> EXERCISE INSTRUCTIONS
Which lines in the rows below contain the word "accomplish"? Locate each one and copy it.

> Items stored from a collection
● ● ● ● ●
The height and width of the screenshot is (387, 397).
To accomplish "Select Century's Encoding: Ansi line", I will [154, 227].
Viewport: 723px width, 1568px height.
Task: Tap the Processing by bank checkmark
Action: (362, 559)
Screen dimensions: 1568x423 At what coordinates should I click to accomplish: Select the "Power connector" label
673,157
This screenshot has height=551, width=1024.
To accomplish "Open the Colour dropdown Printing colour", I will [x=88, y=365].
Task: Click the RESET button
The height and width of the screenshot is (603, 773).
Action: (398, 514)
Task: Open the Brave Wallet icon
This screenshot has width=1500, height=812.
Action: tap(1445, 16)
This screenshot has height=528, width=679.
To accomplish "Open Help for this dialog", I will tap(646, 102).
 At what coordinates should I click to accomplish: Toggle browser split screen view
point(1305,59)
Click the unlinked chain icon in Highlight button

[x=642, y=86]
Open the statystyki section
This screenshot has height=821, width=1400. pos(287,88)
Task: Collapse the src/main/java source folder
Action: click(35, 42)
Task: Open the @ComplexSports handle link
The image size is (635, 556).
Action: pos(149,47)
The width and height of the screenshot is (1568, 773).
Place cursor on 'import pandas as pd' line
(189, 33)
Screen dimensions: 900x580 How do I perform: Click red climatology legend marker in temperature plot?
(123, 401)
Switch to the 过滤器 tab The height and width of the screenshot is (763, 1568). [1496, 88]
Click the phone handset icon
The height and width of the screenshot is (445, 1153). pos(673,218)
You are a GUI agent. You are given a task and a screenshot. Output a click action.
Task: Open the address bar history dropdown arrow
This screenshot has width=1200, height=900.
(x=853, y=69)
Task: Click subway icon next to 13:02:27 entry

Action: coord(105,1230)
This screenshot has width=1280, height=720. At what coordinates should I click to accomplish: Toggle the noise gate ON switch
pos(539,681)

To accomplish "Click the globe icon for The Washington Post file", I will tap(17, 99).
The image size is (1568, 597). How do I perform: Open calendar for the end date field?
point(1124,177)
● ● ● ● ●
> SOLUTION FOR THIS EXERCISE
To accomplish "Select Century's Encoding: Ansi line", I will [154, 227].
Screen dimensions: 1568x423 At what coordinates should I click to accomplish: Select the "Power connector" label
To accomplish "Open the Colour dropdown Printing colour", I will [x=88, y=365].
To accomplish "Open Help for this dialog", I will tap(646, 102).
 At what coordinates should I click to accomplish: Toggle browser split screen view
This screenshot has width=1280, height=720. At what coordinates should I click to accomplish: Toggle the noise gate ON switch
To accomplish "Click the globe icon for The Washington Post file", I will tap(17, 99).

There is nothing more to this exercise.